The Increased Shift to Online Research: Data Privacy Considerations and Implications

No sector or corner of the world has been left untouched by the impact of COVID-19, and the insights and analytics sector is no different. As much of the sector’s workforce was suddenly faced with the challenges of working from home, researchers have had to seriously adapt to meet ongoing requests for insights into rapidly changing consumer behaviors and opinions.

 

What is the state of play?

At ESOMAR, we too have seen a huge increase in the community’s need to discuss how to best make the shift from offline to online research to continue to generate data at this crucial time.

F2F research and fieldwork suffered in particular, as confinement measures meant groups of people could no longer meet in person. As such, many agencies who planned their F2F projects or fieldwork for 2020 suddenly had to pivot, meaning many of the privacy and data protection policies that were written in 2019 or early 2020 were also suddenly out of date.

Whilst making these key methodological changes was top-of-mind for many agencies to ensure survival, privacy policies may not have made the cut off as part of the priority list. However, in this sensitive time, key data protection laws are still very much in force and monitoring whether agencies around the world are paying attention. The good news is that it is not too late to reflect any changes to your ways of working firmly in your policies.

 

 

What are the data protection and privacy implications?

 

Privacy Policies

As many of you already know, laws such as the EU General Data Protection Regulation (GDPR) and the California Consumer Privacy Act (CCPA) require companies to have up-to-date, accurate, transparent, and informative privacy policies. These must not only be accurate, but they must also be accessible to any individuals participating in online research.

 

Data Flows and Processing Registers

If your processing register is not up-to-date, and your organization is not clear on the new methodologies and ways of working, this can have repercussions further down the line that may end up costing you more. For example, if you receive a data subject access request, the first document you rely on is often the data processing register that will point you to the right place.

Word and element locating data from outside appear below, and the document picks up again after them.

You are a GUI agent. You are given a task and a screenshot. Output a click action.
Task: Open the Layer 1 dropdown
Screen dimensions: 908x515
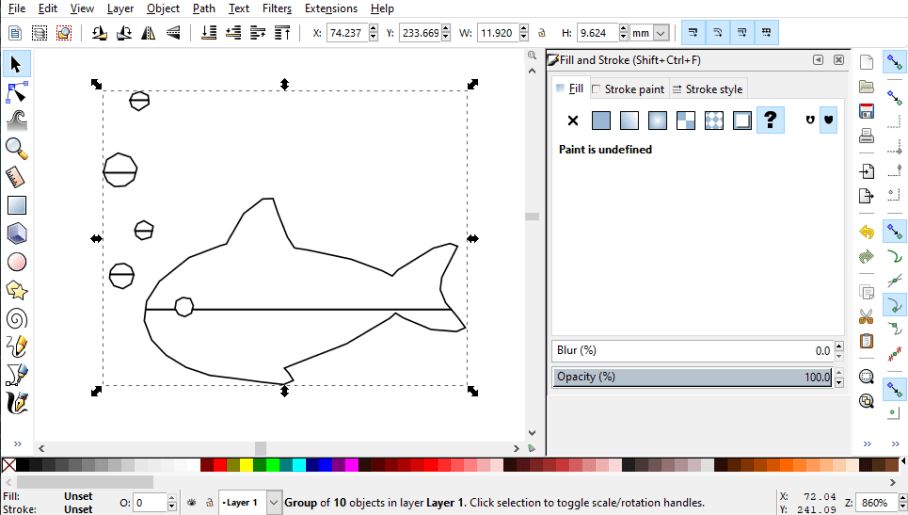(x=275, y=502)
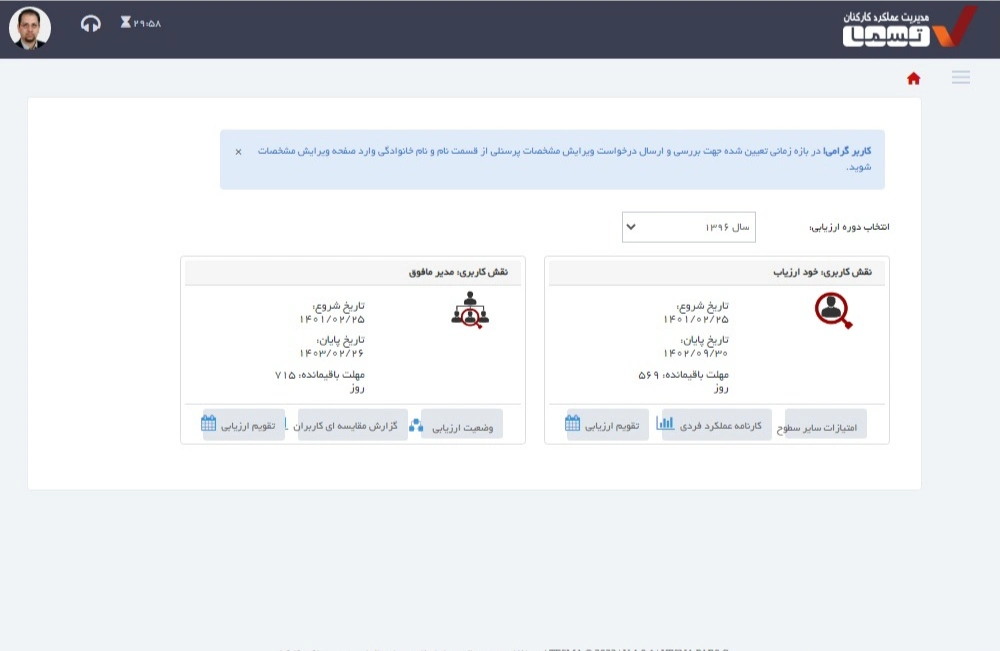
Task: Click the blue people icon beside وضعیت ارزیابی
Action: coord(416,425)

If this is not up to date, you will face delays and further costs, as well as potentially not being able to meet the legal time limits to respond to such a request.

In a similar way, should a data breach occur, if the policies and procedures are not updated, you may face expensive and time-consuming delays which, in the current crisis, many companies cannot afford.

 

Contracts

As new methodologies and ways of working are introduced, processing activities also change. As a result, these changes will affect the contracts and Data Processing Agreements you have in place with third parties and partners – in some cases, contracts may have to be amended or may no longer be relevant. In other cases, as shifts to online research often involve working with new platforms or solution providers, new contracts and Data Processing Agreements will have to be concluded. Don’t forget that these are also legal requirements that are now expected both in Europe and the U.S.

 

What you can do in 3 easy steps:

1. Identify and outline your new processing activities

Just as any new project becomes a new processing activity within your organization, a change in methodology and means of processing personal data does too. It is important that these are reflected in your Data Processing Register, a centralized document that helps you determine your organization’s data flows. It is also just as important to remove processing activities you no longer engage in.

 

2. Review any new partners or service providers

Your Data Processing Register will also include the information of new service providers you have engaged with as a result of your organization’s shift. If personal data is being shared with these new providers or third parties, a Data Processing Agreement must also be concluded with them. This document helps to determine each party’s responsibilities with regards to data processing and in the case of a data subject access request or data breach.

 

3. Reflect the above changes in your Privacy Policy

Individuals whose data is being processed have the right to know who else has access to their personal data, and which countries it is traveling to. Any changes in ways of processing personal data, and changes to third parties, must be reflected in your Privacy Policy. Don’t forget that this has to be done in a way that is easy to understand and accessible to individuals.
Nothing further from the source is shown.